In the past The Guardian has always struck me as a nest of Keynesianism, and these days we are talking about very modest Keynesianism. Perhaps the antagonistic tone of some of its articles about Corbyn stem from this? Many years ago I used to read a lot of Chris Huhne's Keynesian stuff when he was economics editor of the Guardian. In 2010 he became Secretary of State for Energy and Climate Change in the Liberal-Tory Coalition government, before ending up in prison in 2013.

The aristocratic Keynes certainly had little enthusiasm for socialism:
'I can be influenced by what seems to me to be justice and good sense; but the class war will find me on the side of the educated bourgeoisie.'
Am I a Liberal? (1925)

The Labour Party has rarely had any ideas of its own. Keynes, the theoretician of state intervention, was a Liberal as was William Beveridge, the architect of the welfare state. The welfare schemes of the Liberals (rebranded as socialism) were put into practice during and after the war - 'the welfare state is a warfare state'.

The real story of Corbyn is not so much Corbyn himself as the complete intellectual disintegration of the mainstream of the Labour Party. Corbyn may be uncharismatic but the candidates being fielded against him are empty vessels with absolutely nothing to say. The problem goes back to the abandonment of Keynesianism in the 1970s. In retrospect it's obvious that Keynesianism, far from being able to overcome the crises of capitalism is dependent on the health of capitalism. As capitalism stagnates there is little room for state schemes, although of course as a last resort banks and other businesses will be rescued to maintain capitalist stability (otherwise, as George Bush put it in 2008, 'this sucker could go down').

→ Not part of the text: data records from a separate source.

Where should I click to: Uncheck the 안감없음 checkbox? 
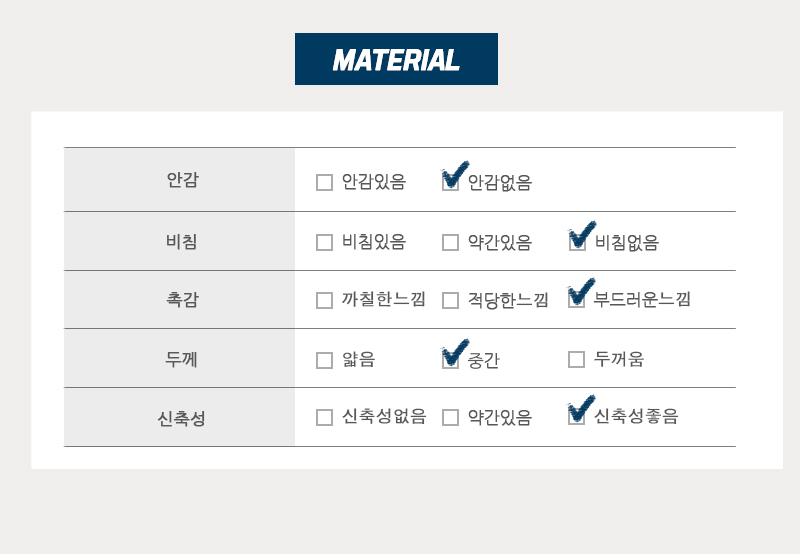pyautogui.click(x=451, y=183)
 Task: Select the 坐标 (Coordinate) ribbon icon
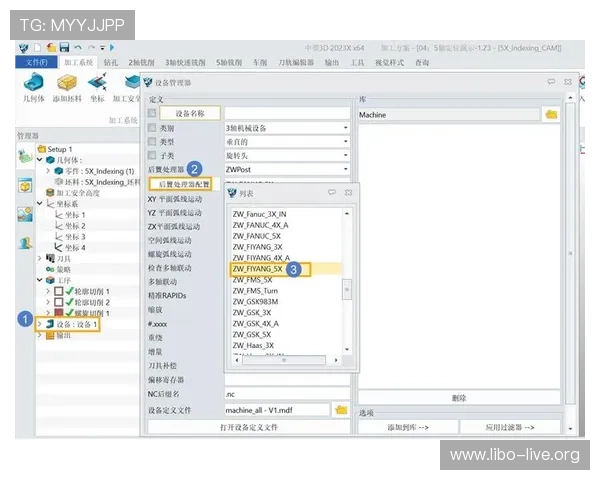[97, 83]
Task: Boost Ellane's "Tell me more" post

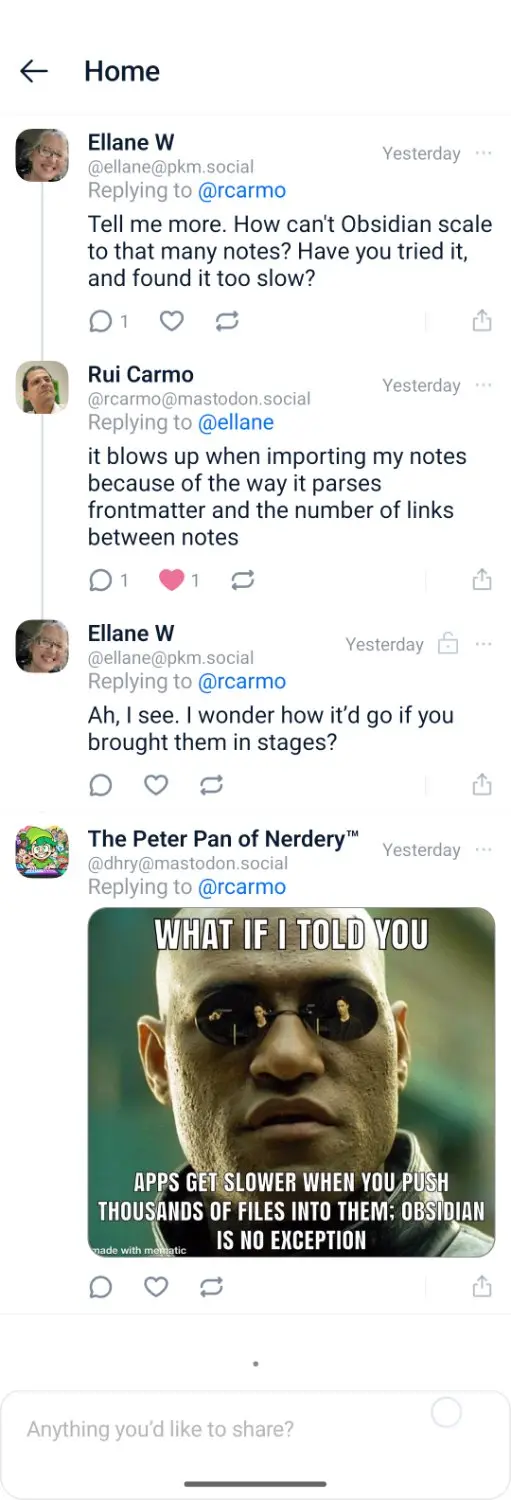Action: click(227, 321)
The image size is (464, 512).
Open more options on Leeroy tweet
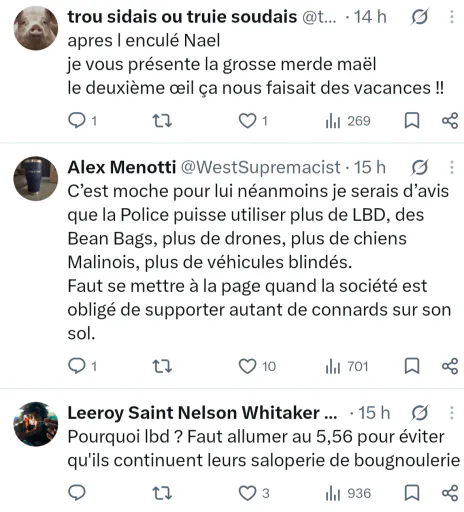(x=452, y=413)

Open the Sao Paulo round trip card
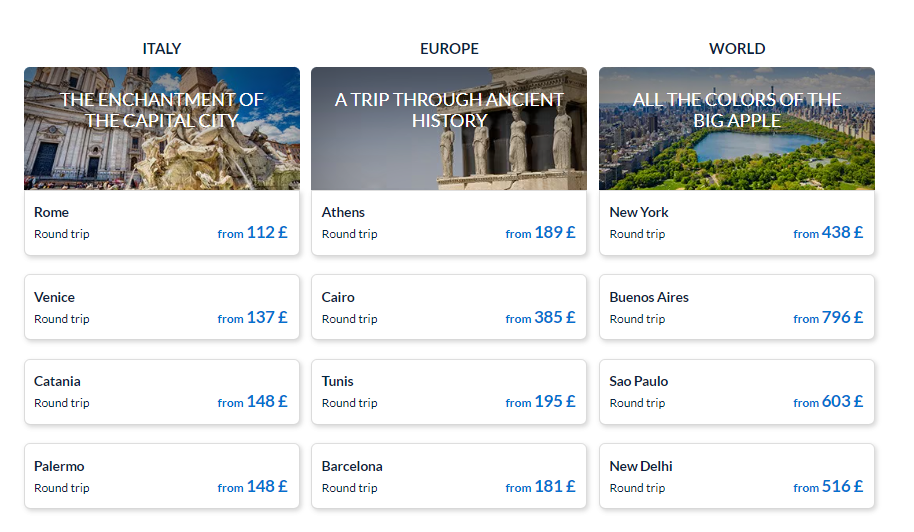(x=736, y=391)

There also seems to be considerable confusion in the Corbyn camp. When Corbyn and John McDonnell first arrived in 2015 McDonnell said that the party would vote in favour of Conservative Chancellor George Osborne's proposed fiscal charter:

John McDonnell: Labour will match Osborne and live within our means
http://www.theguardian.com/politics/2015/sep/25/john-mcdonnell-labour-will-match

The only clear policy that Corbyn seems to have is scrapping Trident. All the rest seems to be vague talk about ethical values. I agree with Jonathan Cook that Corbyn 'exudes a Zen-like calm' although how to interpret this remains to be seen. Most of the anti-Corbyn stuff (anti-semitism, bullying) appears to be hysterical victim-culture stuff put out by vacuous Labour MPs.

In some ways the debate about Labour parallels the Brexit debate. There does not seem to be a way forward or a way back:

'Step back from the chaotic nightmare engulfing the Labour party and two points are strikingly clear: Jeremy Corbyn needs a new parliamentary party; and the parliamentary party needs a new leader. A third point arises from the previous two. The current impasse between the leader and his MPs cannot last until 2020, still the most probable year an election will be called. Yet after the leadership contest Labour MPs will probably have Corbyn as their leader and, if he wins, Corbyn will definitely have the same parliamentary party.'
https://www.theguardian.com/commentisfree/2016/jul/22/labour-rebels-problem-jere

One thing that has been hard to find out, is exactly who Momentum are. According to a Guardian article in March its leadership consists of two groups, but how far those categories really apply to the thousands of people streaming into the Labour Party is difficult to know:

'Momentum is made up largely of two groups. There is the old guard of veteran leftwingers such as Lansman, steeped in years of Labour infighting — he campaigned for Tony Benn as deputy leader in 1981 — and returning Labour members who left over Iraq and other issues. And then there are younger members such as Schneider and Tarry who are keener on building a social movement than internal politics, inspired by similar movements in Europe and the US. Many of this younger intake came to politics through UK Uncut and the Occupy movements.'

'Schneider, from London, does not fit the stereotype of a hardened leftwinger. He was educated at Winchester and Oxford, studied theology, worked as a journalist covering Africa, volunteered to work on the Corbyn campaign and stayed. He was previously a member of the Liberal Democrats.'

At home with Momentum: the rise of 'Corbyn's shock troops'
http://www.theguardian.com/politics/2016/mar/08/momentum-corbyns-shock-troops-la

Air hostess clique

1
Why Does The Guardian Hate Corbyn? on 10:12 - Jul 24 with 2351 viewsloftboy

Its all irrelevant. As Lon as the snp continues to take the Scottish vote then the tories will win every election.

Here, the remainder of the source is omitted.